Lacunes en matière de formation et de compétences professionnelles dans le secteur de la construction aux îles Canaries.

Le secteur de la construction aux îles Canaries traverse une période de reprise et de transformation, marquée par une forte demande d'activité et d'emploi, mais aussi par d'importantes limitations structurelles qui conditionnent sa capacité de croissance et de modernisation. Le secteur de la construction occupe une place stratégique dans l'économie et le territoire de l'archipel, tant par son impact sur l'emploi que par sa contribution à des domaines clés tels que le logement, les infrastructures et la réhabilitation du bâti.

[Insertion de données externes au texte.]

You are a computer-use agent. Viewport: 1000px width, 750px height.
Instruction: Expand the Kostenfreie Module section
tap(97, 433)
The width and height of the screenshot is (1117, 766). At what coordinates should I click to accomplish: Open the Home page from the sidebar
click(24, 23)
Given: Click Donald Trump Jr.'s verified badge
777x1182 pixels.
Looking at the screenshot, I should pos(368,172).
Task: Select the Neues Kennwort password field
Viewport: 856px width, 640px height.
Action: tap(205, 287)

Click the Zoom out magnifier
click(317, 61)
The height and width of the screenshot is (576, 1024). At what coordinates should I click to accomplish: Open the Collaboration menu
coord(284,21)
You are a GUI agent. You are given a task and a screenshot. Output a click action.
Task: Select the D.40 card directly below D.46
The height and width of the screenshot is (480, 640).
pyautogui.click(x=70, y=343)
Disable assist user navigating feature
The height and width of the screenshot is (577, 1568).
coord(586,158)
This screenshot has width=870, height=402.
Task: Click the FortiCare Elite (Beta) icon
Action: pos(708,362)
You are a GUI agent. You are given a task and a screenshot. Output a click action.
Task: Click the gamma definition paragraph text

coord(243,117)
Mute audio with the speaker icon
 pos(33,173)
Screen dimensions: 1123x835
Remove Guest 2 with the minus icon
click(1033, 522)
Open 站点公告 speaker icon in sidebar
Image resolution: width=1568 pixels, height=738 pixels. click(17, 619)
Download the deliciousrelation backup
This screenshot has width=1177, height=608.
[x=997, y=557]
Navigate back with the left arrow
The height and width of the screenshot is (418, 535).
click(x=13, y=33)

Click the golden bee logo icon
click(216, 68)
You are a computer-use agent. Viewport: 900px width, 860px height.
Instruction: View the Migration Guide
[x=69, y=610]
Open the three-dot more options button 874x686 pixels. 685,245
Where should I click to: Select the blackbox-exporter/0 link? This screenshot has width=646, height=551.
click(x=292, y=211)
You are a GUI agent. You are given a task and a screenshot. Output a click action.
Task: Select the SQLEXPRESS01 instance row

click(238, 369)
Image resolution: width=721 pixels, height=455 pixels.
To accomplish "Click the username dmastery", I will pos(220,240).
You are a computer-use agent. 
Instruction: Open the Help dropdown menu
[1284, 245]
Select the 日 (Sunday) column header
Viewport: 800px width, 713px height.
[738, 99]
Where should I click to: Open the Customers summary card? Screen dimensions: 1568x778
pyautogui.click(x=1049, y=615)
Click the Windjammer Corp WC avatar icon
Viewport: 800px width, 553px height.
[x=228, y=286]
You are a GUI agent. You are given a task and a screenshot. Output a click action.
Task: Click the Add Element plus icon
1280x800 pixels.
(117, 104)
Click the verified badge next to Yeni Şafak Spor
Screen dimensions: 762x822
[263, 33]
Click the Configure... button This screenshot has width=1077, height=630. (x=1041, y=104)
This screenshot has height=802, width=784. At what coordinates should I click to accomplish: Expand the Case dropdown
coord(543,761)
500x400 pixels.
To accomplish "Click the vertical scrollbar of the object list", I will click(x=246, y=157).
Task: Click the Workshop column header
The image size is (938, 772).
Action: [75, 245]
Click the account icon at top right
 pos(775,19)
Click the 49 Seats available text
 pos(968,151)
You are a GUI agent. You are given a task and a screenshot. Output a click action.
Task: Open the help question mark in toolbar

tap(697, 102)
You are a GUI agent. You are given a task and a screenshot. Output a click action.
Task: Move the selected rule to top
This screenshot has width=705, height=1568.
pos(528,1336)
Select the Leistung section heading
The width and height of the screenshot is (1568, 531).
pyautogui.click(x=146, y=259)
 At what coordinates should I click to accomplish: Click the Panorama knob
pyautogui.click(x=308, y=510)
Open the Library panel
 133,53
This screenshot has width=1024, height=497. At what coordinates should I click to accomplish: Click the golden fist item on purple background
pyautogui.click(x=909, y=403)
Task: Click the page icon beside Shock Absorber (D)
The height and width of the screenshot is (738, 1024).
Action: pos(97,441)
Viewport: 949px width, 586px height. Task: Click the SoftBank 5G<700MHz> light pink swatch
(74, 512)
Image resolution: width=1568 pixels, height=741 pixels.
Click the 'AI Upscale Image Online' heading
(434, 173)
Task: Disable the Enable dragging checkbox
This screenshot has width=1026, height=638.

Malgré une demande de main-d'œuvre soutenue, le secteur rencontre de sérieuses difficultés pour attirer et fidéliser les travailleurs. Cette situation ne peut s'expliquer uniquement par un manque de formation, mais plutôt par une combinaison de facteurs, notamment l'image sociale du secteur, la rotation du personnel, le vieillissement de la population active et l'inadéquation entre la formation et les conditions de travail réelles.

L'analyse du marché du travail montre que le problème central du secteur n'est pas l'absence d'emplois, mais la pénurie de personnes disposées à intégrer et à rester dans le secteur de la construction. Les difficultés de recrutement touchent pratiquement tous les profils professionnels, des métiers traditionnels aux cadres intermédiaires et aux techniciens. De plus, un décalage partiel est observé entre la qualification initiale et la performance effective sur le terrain, ce qui oblige les entreprises à entreprendre des processus d'adaptation supplémentaires et des formations internes. Cette situation accroît les coûts des entreprises et limite la capacité du secteur à répondre rapidement à la demande de production.

Le système de formation lié au secteur de la construction aux îles Canaries propose une offre large et diversifiée, mais avec des inadéquations importantes en termes de couverture territoriale, d'orientation pratique et d'adéquation aux besoins réels du secteur. La formation professionnelle formelle ne couvre pas spécifiquement de nombreux métiers traditionnels, tandis que les certificats professionnels, bien qu'essentiels, ont un calendrier discontinu. L’enseignement universitaire permet d’acquérir des profils techniques de haut niveau, mais exige un lien plus étroit avec la réalité du travail et une orientation plus appliquée. De manière générale, le système de formation, véritable pilier du secteur, doit être renforcé et évoluer vers des modèles plus flexibles et modulaires, adaptés au territoire.

L’étude confirme l’existence d’importantes lacunes en matière de formation et de compétences professionnelles dans les métiers de la construction, l’encadrement intermédiaire et les profils liés à la numérisation, à l’efficacité énergétique et à la réhabilitation. Ces lacunes ne proviennent pas exclusivement d'un manque de formation, mais d'une inadéquation structurelle entre la formation, l'emploi et l'organisation du travail.